Publishers must maintain clean, reliable metadata for their content, including about authors, institution, license types, and citations.

Roy KaufmanDuncan HunterThroughout March, CCC is delivering a series of virtual programming planned for London Book Fair presentations. For a complete schedule, please visit copyright.com/lbf2020

This is a podcast edition for “Get Fit for Licensing: Healthy Metadata and the EU Copyright Directive,” originally scheduled for the second day of London Book Fair 2020.

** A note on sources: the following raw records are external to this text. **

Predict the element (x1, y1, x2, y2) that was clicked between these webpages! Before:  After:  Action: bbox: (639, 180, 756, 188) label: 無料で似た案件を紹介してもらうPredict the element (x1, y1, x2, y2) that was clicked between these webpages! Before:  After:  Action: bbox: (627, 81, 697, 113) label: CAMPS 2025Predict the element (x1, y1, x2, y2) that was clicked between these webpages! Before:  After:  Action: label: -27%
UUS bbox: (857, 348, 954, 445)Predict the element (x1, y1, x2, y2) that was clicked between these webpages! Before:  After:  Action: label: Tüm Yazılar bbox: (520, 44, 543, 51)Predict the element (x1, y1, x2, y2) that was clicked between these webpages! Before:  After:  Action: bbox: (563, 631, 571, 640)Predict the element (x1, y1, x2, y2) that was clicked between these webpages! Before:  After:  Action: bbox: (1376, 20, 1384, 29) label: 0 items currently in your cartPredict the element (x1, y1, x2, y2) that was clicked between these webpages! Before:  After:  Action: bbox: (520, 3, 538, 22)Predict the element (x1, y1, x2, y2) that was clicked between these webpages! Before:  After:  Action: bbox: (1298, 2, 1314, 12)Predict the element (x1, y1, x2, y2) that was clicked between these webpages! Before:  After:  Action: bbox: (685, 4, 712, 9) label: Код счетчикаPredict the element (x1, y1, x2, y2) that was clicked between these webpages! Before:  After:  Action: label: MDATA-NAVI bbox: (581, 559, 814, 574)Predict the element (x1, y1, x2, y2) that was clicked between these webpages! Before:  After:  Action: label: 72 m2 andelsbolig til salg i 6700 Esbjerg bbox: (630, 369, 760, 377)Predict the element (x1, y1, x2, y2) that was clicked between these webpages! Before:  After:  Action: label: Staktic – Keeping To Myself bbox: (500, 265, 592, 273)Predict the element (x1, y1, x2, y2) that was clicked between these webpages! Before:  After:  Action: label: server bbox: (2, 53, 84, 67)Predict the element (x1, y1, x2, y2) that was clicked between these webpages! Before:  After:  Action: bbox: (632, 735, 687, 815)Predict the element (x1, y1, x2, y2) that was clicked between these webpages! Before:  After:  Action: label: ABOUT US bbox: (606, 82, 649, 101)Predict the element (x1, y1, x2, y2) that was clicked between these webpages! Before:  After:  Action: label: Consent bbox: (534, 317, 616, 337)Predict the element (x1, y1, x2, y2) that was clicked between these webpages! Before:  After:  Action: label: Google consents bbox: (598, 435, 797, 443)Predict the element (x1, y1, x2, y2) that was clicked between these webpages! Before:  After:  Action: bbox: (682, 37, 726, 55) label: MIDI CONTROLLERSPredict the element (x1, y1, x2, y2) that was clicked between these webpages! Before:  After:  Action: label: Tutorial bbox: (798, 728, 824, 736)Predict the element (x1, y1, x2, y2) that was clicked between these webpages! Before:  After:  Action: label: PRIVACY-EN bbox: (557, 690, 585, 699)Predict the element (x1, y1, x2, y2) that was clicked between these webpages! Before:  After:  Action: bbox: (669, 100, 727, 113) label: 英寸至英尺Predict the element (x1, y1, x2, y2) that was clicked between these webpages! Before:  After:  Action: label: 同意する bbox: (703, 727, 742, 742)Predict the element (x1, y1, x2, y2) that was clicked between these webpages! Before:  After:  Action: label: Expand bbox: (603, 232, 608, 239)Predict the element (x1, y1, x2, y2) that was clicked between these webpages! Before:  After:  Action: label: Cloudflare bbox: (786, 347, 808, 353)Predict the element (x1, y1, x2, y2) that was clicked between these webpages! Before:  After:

Over the next two years, EU member states are required to adopt The Directive on Copyright in the Digital Single Market, which passed in 2019. Importantly for scholarly publishers – whether based in the EU or not – this directive provides a clear and explicit formulation of the legal status of copying materials for text and data mining (TDM) and other types of information extraction.

While a narrow, non-commercial exception for scientific research does exist, the Directive leaves in place critical protections around licensing. To capitalize on any opportunities, publishers must maintain clean, reliable metadata for their content, including about authors, institution, license types, and citations.

“I’m a real believer in having infrastructure and standards that kind of enable better and quicker, more effective uses and reuses of content,” says Duncan Campbell, Senior Director, Global Sales Partnerships, John Wiley & Sons.

“I think that metadata is a crucial component of that,” he explains. :One of the crucial aspects of this is how to identify articles, how to identify versions of articles and the sharing rules that apply to those articles.

“And so it’s really important for us, as an industry, to be tagging articles with things like which article version of it, is it an author manuscript, it is accepted, is it the version of record,” Campbell tells CCC’s Chris Kenneally. “Also, what license applies to that piece of content, so it can be understood whether it can be used and reused.”

Duncan Campbell is Senior Director, Global Sales Partnerships at John Wiley & Sons, where he is responsible for licensing, agent relations and copyright & permissions for Wiley’s academic journal and database content. In addition, he is also engaged in developing Wiley’s strategies and policies in areas such as government affairs, content sharing/syndication and text & data mining.